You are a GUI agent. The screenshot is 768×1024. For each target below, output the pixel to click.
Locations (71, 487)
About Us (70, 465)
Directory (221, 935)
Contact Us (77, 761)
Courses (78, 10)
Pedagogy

Instructions for the task:
No line should appear in the answer except those from the one containing "About Us (70, 465)" through the last line of the listing, each retyped exactly.

Written solution:
About Us (70, 465)
Directory (221, 935)
Contact Us (77, 761)
Courses (78, 10)
Pedagogy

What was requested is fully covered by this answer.